Dianne sendiri menghabiskan pendidikannya di sekolah gereja. “Aku dikelilingi doktrinasi soal trinitas. Sepanjang hari, aku melihat salib, para suster, patung Yesus dan Bunda Maria,” tuturnya kepada Islam Religion.
Hingga memejamkan mata, Dianne tiada henti memikirkan konsep trinitas. Konsep yang menjadi titik awal keraguannya dalam mendalami ajaran Kristen. “Yang ada dalam pikiranku, kadang aku tidak berdoa untuk Tuhan yang sebenarnya. Aku berdoa kepada sosok yang mungkin tidak memiliki kekuatan untuk membantuku,” kata dia.
Dianne merasa ragu, setiap kali berdoa dan menyebut nama Bapa, anak dan roh kudus, ia tidak dapat meyakinkan diri apakah doa itu sampai kepada yang Mahakuasa. Ia tidak tahu di mana Tuhan sebenarnya. Ia hanya mengucapkan apa yang diajarkan padanya sedari kecil.
Di ulang tahunnya yang ke-12, sang bunda memberikan Dianne sebuah Alkitab. Sebagai penganut Katolik, ia tidak diperkenankan untuk membaca apa pun selain Katekimus Baltimore.

◇ ◇ ◇ ◇ ◇ ◇ ◇

Tugas Latihan:
• 1. Salin kata demi kata bagian bacaan tentang Dianne, mulai dari "Dianne merasa ragu, setiap" dan terus sampai "selain Katekimus Baltimore.".
• 2. Jawablah pertanyaan berikut berdasarkan bacaan tentang Dianne.
(a) Di sekolah apa Dianne menghabiskan pendidikannya?
(b) Apa yang diberikan ibunya kepada Dianne pada ulang tahunnya yang ke-12?
(c) Sebagai penganut Katolik, apa satu-satunya bacaan yang diperkenankan bagi Dianne?
• 3. Lanjutkan bacaan tentang Dianne mulai dari kalimat terakhirnya.
Data ini diambil dari sumber yang berbeda.

Data Tersedia:

◇ ◇ ◇ ◇ ◇ ◇ ◇

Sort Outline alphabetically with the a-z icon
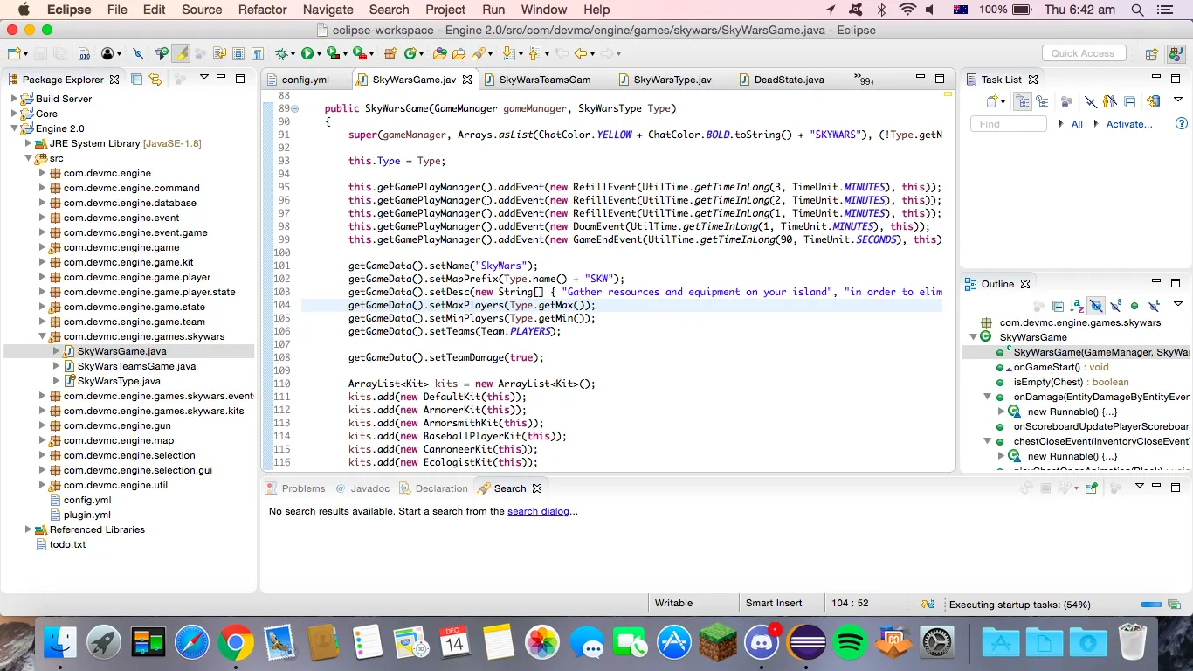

◇ ◇ ◇ ◇ ◇ ◇ ◇

Jawaban Latihan:
• 1.
Dianne merasa ragu, setiap kali berdoa dan menyebut nama Bapa, anak dan roh kudus, ia tidak dapat meyakinkan diri apakah doa itu sampai kepada yang Mahakuasa. Ia tidak tahu di mana Tuhan sebenarnya. Ia hanya mengucapkan apa yang diajarkan padanya sedari kecil.
Di ulang tahunnya yang ke-12, sang bunda memberikan Dianne sebuah Alkitab. Sebagai penganut Katolik, ia tidak diperkenankan untuk membaca apa pun selain Katekimus Baltimore.

• 2.
(a) Di sekolah gereja.
(b) Sebuah Alkitab.
(c) Katekimus Baltimore.

• 3.
Namun, Dianne tak mematuhi keharusan tersebut. Ia membaca buku lainnya dengan harapan dapat menemukan jawaban atas pertanyaan-pertanyaan yang masih mengganjal hatinya. “Aku tahu betul, buku yang wajib dibaca itu sangat berbelit dan sulit dipahami,” ujarnya.
Memasuki usia 20 tahun, Dianne mulai membaca literatur agama lain seperti Hindu dan Buddha. Namun, ia merasa tidak tertarik dengan ajaran-ajarannya. Menurut Dianne, kedua agama itu terlalu eksotis dan tidak memberikan jawaban yang tepat atas pertanyaannya. “Dalam hal ini, aku coba maksimalkan naluriku untuk mencari kebenaran,” tuturnya.
Lulus kuliah, Dianne melanjutkan studinya ke jenjang S2. Saat itulah, ia pertama kali mendengar tentang Al-Quran.
Seperti kebanyakan warga AS, Dianne tahu Al-Quran itu identik dengan imigran Arab. Dalam bayangannya, imigran Arab itu tak lebih dari sosok misterius yang berusaha merusak peradaban Barat.
“Secara spesifik, aku tidak pernah mendengar tentang Islam. Aku gambarkan imigran Arab itu bermuka masam, memiliki unta dan menetap di padang pasir,” tuturnya.
Studi yang ia tempuh mengharuskan Dianne untuk mempelajari agama lain. Ketika itulah, muncul kembali pertanyaan dalam dirinya. Ia bingung, mengapa Yesus dari Nazareth memiliki mata biru.
Ia coba simpulkan sendiri dengan pengetahuan yang didapat. Hasilnya, Dianne merasa ada sesuatu yang luput. “Melihat sejarah perang Arab-Israel tahun 1967, aku merasa bersimpati dengan bangsa Arab. Walau aku tak tahu alasannya. Ketika memeluk Islam, aku baru sadar, bahwa mereka (Arab) saudara seimanku,” kata dia.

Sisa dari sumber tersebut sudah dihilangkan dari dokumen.